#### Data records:
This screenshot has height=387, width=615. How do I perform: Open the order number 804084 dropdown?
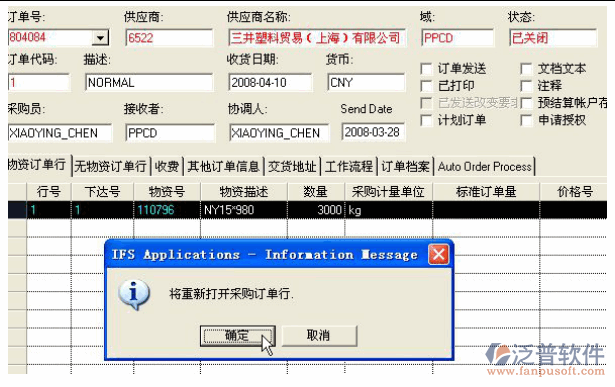point(100,38)
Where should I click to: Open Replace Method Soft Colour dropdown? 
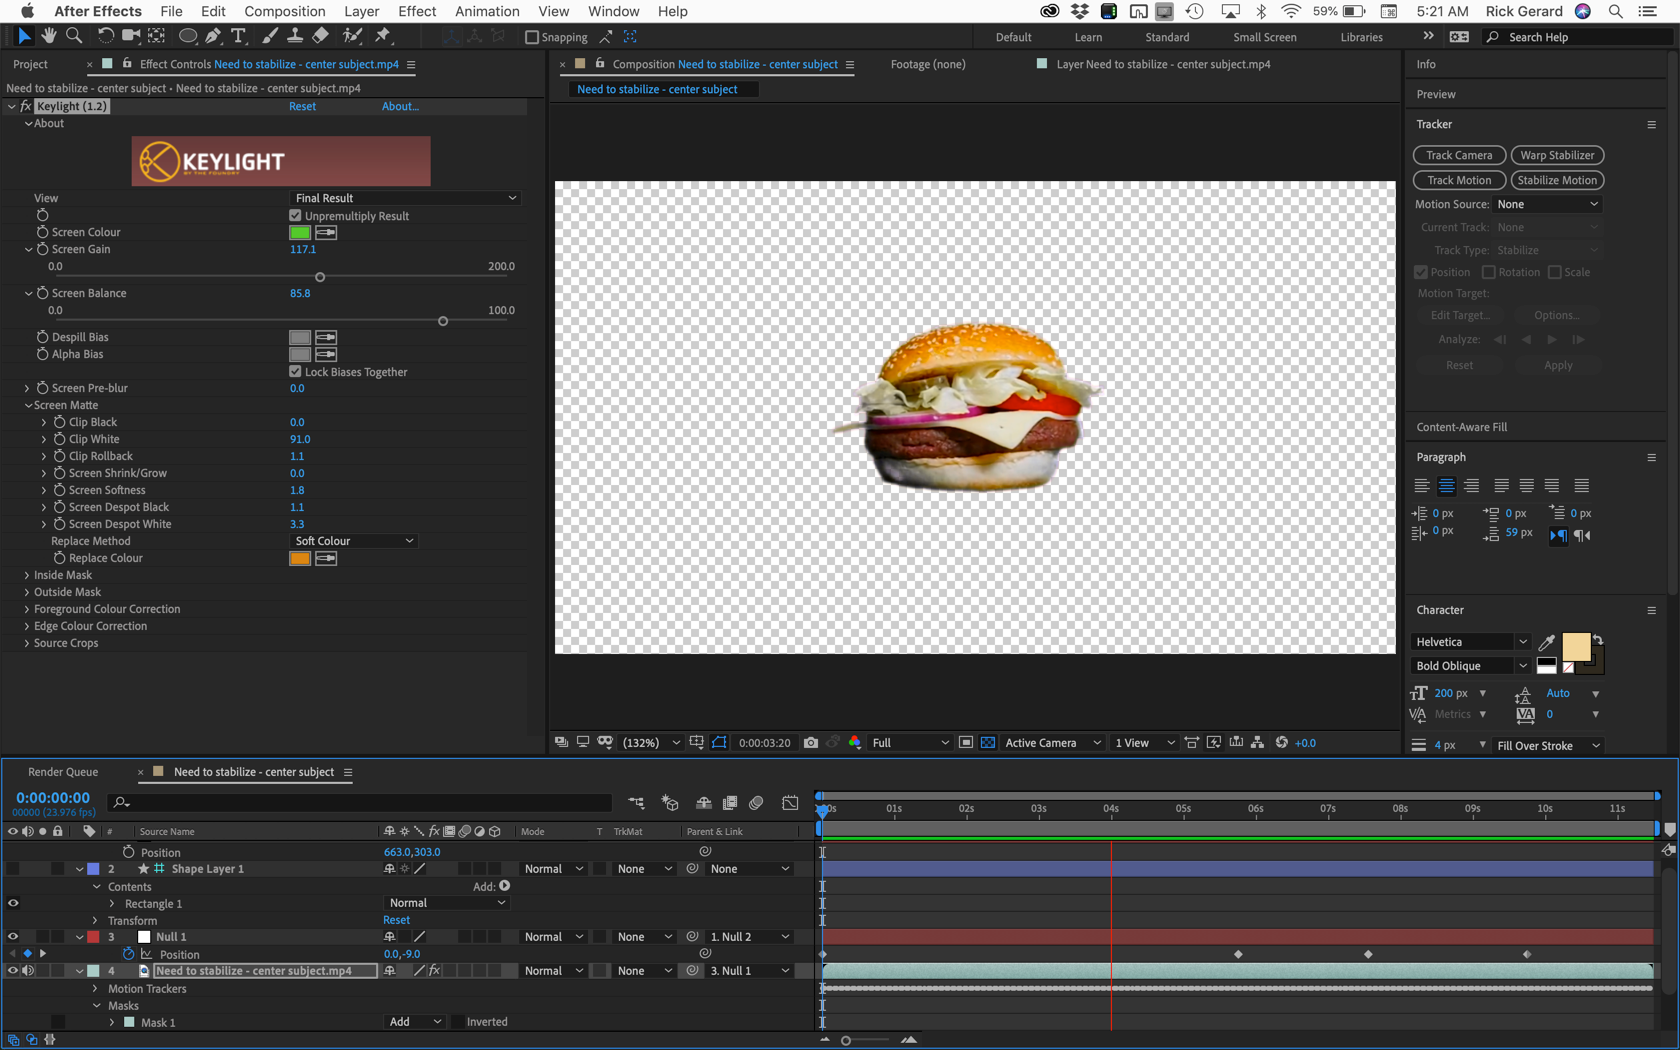[353, 541]
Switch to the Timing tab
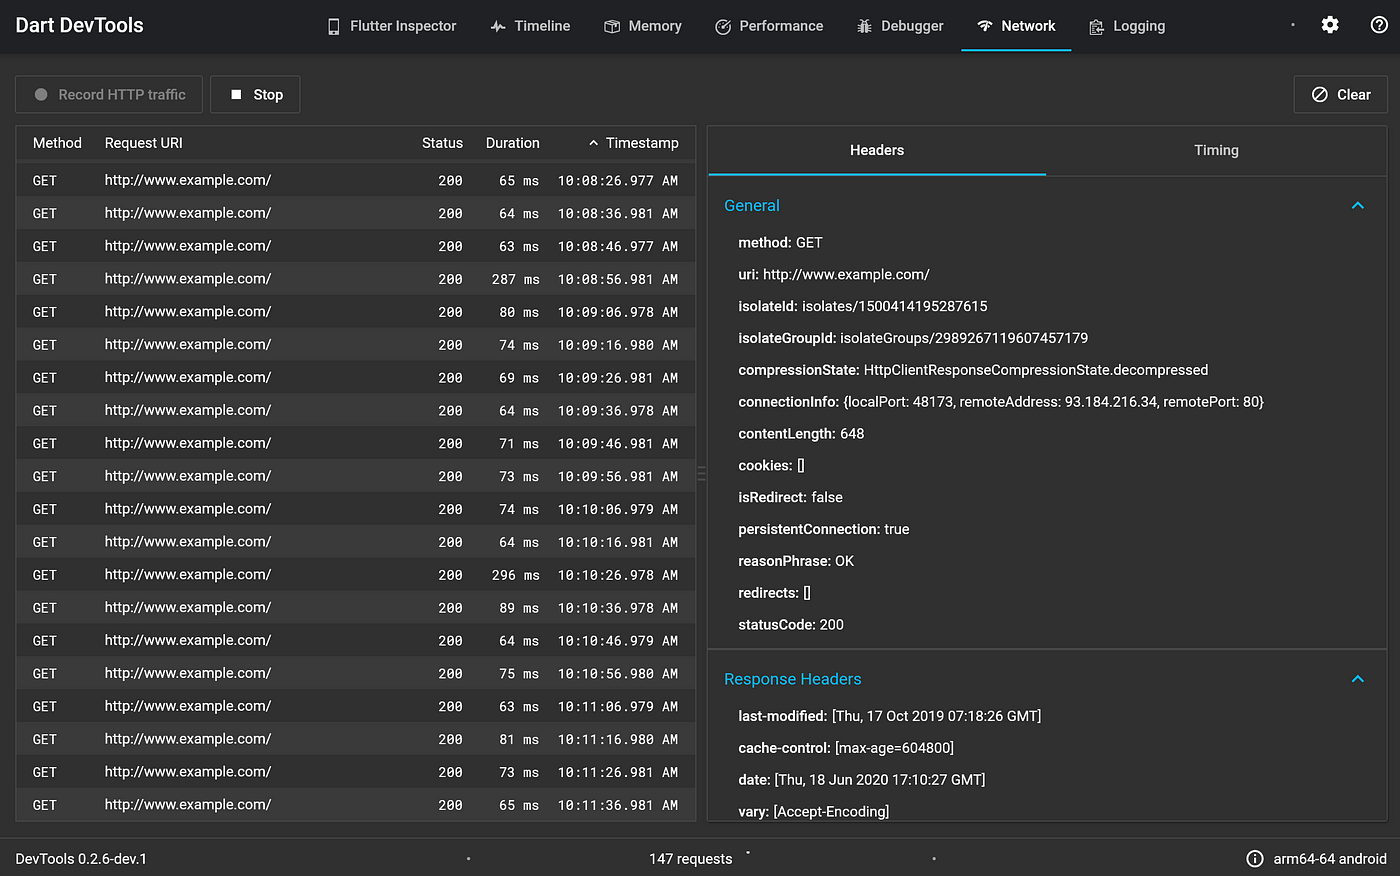The height and width of the screenshot is (876, 1400). pos(1216,150)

#### EXERCISE AIM:
Repeat each of the items above verbatim, leaving out the pictures.

#### FINISHED TASK:
This screenshot has height=387, width=615. How do I perform: Open the order number 804084 dropdown?
point(100,38)
Where should I click to: Open Replace Method Soft Colour dropdown? 
[353, 541]
Switch to the Timing tab
The height and width of the screenshot is (876, 1400). pos(1216,150)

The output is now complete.